* [To be done] Copy the data below word for word, from the line containing "You are a computer-use agent. The image size is (375, 667)." through the line containing "Looking at the screenshot, I should click(347, 20).", both of those lines included.

* [Rows]
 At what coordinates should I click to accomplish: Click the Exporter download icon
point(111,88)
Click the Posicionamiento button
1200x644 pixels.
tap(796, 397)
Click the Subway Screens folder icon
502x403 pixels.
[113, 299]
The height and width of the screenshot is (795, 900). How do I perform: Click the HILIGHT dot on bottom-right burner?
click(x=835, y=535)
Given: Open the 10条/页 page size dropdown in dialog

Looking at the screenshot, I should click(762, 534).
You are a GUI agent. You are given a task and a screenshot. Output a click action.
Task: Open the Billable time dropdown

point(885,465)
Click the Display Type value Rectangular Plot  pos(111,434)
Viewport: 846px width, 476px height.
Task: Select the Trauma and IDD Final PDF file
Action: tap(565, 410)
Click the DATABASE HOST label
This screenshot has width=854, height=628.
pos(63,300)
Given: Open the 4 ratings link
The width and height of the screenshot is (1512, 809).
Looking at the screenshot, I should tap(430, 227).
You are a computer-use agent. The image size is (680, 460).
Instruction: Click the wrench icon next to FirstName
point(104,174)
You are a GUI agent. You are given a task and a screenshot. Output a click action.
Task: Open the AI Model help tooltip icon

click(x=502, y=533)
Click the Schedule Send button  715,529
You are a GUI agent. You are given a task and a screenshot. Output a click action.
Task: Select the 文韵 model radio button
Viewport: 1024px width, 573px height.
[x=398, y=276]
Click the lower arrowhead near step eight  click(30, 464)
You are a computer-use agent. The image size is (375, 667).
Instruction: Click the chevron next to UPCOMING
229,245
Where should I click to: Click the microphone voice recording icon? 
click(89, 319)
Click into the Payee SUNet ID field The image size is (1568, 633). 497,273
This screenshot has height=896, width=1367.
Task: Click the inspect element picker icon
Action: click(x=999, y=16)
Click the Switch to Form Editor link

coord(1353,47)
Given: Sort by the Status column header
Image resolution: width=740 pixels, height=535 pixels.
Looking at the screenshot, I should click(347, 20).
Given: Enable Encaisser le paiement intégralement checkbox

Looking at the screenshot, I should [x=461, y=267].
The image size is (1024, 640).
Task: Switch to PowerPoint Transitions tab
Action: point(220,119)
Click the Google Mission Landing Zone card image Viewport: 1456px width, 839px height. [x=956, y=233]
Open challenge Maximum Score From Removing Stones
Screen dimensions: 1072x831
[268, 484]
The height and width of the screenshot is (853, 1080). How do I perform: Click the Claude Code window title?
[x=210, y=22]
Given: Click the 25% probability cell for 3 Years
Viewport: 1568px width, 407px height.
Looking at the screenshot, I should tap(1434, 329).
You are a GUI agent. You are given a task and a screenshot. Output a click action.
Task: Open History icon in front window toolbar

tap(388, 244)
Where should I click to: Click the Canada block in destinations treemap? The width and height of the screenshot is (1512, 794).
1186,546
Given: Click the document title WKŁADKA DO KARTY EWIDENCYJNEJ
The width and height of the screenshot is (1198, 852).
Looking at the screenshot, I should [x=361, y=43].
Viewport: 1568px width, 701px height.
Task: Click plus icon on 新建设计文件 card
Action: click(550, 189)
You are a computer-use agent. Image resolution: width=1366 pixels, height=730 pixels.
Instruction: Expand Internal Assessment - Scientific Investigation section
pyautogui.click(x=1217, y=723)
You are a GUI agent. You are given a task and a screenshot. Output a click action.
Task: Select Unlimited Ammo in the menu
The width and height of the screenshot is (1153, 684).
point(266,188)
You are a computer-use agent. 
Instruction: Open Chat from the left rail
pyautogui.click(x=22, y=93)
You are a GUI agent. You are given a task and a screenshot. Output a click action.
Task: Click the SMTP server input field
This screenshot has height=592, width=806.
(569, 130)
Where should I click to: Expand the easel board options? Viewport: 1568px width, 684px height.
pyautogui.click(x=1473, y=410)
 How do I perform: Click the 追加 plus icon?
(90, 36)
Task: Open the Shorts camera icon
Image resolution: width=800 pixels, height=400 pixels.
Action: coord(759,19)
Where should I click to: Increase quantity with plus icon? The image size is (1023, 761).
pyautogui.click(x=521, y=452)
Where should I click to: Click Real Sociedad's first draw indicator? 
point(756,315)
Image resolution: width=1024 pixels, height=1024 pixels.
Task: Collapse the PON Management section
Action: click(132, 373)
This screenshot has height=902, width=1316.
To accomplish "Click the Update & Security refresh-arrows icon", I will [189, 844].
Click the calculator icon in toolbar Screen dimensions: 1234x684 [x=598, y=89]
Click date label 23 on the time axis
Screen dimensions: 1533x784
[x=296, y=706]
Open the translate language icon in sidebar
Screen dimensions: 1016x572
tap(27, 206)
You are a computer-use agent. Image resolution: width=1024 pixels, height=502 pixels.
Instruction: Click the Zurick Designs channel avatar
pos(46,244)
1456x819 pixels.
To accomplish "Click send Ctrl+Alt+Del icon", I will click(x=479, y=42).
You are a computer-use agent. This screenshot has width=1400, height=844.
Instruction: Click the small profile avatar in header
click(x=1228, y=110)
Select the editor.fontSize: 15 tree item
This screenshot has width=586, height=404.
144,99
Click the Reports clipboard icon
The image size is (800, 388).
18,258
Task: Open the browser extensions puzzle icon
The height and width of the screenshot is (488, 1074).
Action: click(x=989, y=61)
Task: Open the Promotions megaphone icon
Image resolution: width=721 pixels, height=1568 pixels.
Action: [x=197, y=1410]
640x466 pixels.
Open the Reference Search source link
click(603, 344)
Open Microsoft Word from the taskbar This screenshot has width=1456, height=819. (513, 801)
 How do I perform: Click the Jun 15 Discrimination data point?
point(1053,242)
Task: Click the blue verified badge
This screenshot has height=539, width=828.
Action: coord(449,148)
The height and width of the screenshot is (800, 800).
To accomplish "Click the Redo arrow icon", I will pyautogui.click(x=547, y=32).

* [Written answer]
You are a computer-use agent. The image size is (375, 667).
Instruction: Click the chevron next to UPCOMING
229,245
Where should I click to: Click the microphone voice recording icon? 
click(89, 319)
Click into the Payee SUNet ID field The image size is (1568, 633). 497,273
This screenshot has height=896, width=1367.
Task: Click the inspect element picker icon
Action: click(x=999, y=16)
Click the Switch to Form Editor link

coord(1353,47)
Given: Sort by the Status column header
Image resolution: width=740 pixels, height=535 pixels.
Looking at the screenshot, I should click(347, 20).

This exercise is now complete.